Now the combined Emporium building and SF Centre mall are largely empty, awaiting direction. Earlier this year, the Centre’s owners promised to maintain the space and continue seeking new tenants. There are still quite a few shops that remain open, but on a recent visit I didn’t see many shoppers.
There are so many poignant ways the mall tries to hide the missing teeth on its shining promenades. Workers cover abandoned window displays with cheerful signage, as if the mall is supposed to have giant design displays instead of stores.
Above on the left you can see more design camouflage on an empty storefront. A yellow-and-white cartoon rabbit skull and crossbones radiate rainbow colors. The text next to the psychedelic bunny promises that you can “discover a vibrant world around the corner.” On the right, you can see that vibrant world — a papered-over glass door edged in gilt, its signage stripped away to reveal light sockets.
Below, a glass countertop is filled with bleak signs that say “warning security armed.” It’s unclear what exactly is being secured, since its tenants and their wares are long gone.
Last Saturday when I visited, at least one part of the Emporium was alive. That spot under the dome, beloved since 1908, was bustling.
The city’s Office of Economic and Workforce Development (OEWD) had partnered with local arts organizations to put on a holiday market. A band was playing, and shoppers were milling around happily, looking at the art, food, and housewares on offer. At one table, I even got to meet Afatasi The Artist, whose wild, futuristic murals about Black life in San Francisco I had admired on road dividers along Evans Avenue. Plus, I bought some delicious black sesame shortbread and brittle from Mojo Bakes.
I stood next to the escalator with my cookies and a flyer for Afatasi’s latest show. On the level below us was another gathering in the empty mall. At first I thought it was a magic show, but quickly realized it was a beauty pageant for little girls. That was horrifying for reasons too numerous to go into here, but it was still a good example of how community events are taking over a building once devoted to retail.
As I ascended toward the blank spaces where Nordstrom once ruled, I found a glorious unbranded emptiness that future archaeologists will no doubt describe as “ceremonial chambers” or “special use spaces.”
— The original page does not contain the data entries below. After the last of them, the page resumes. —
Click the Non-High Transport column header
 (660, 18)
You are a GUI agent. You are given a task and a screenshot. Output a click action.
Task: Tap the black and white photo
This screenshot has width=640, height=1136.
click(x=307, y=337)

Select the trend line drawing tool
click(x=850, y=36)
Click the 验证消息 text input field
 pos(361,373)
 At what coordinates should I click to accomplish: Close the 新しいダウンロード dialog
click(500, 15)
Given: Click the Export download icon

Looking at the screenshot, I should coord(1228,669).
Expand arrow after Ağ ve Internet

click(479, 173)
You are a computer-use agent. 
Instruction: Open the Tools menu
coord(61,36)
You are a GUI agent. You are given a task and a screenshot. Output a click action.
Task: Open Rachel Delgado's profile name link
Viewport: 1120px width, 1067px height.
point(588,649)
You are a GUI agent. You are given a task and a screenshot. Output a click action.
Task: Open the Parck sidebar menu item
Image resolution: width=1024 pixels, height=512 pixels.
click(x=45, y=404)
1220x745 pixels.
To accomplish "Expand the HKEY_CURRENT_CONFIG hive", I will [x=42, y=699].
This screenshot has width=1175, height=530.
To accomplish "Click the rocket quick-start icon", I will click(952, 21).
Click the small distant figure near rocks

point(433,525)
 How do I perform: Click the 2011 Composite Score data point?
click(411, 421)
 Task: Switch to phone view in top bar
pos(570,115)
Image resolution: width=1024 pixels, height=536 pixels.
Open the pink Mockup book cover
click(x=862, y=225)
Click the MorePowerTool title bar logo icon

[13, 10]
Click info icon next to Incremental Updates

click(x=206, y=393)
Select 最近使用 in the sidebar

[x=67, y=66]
The mall seemed to degenerate into absurdism as I continued to ride the escalators up. Twinkling strands of gilded holiday decorations fell from the distant, illuminated ceiling, past five dark levels of unfilled retail space.
I remembered visiting SF Centre roughly twenty-five years ago, when I needed an outfit for my first grown-up job interviews. I rode the escalator up and up, gazing at floors thick with crowds, hoping to find the perfect suit at Nordstrom. The air had that vaguely nauseating mall smell, like cookies and perfume and new leather.
Now it is just abstract space divided up into further abstraction, light and shadow sandwiched meaninglessly together behind infinite golden railings.
The dizzying architectural landscape of the mall, designed to confuse shoppers and keep them circulating through infinite consumerism, has lost its power. But there is nothing to replace it.
In the absence of any organizing force, perhaps the place will revert to what it was in the 1890s: a lovely spot for pop-up shops, at a time when America’s future was extremely tenuous. The city’s many communities might gather here again, under the dome, to buy things. Or to distract themselves from economic uncertainty and escalating international conflict.
I wound my way through the Emporium’s beautiful, useless innards, looking for the exit and hoping for something better.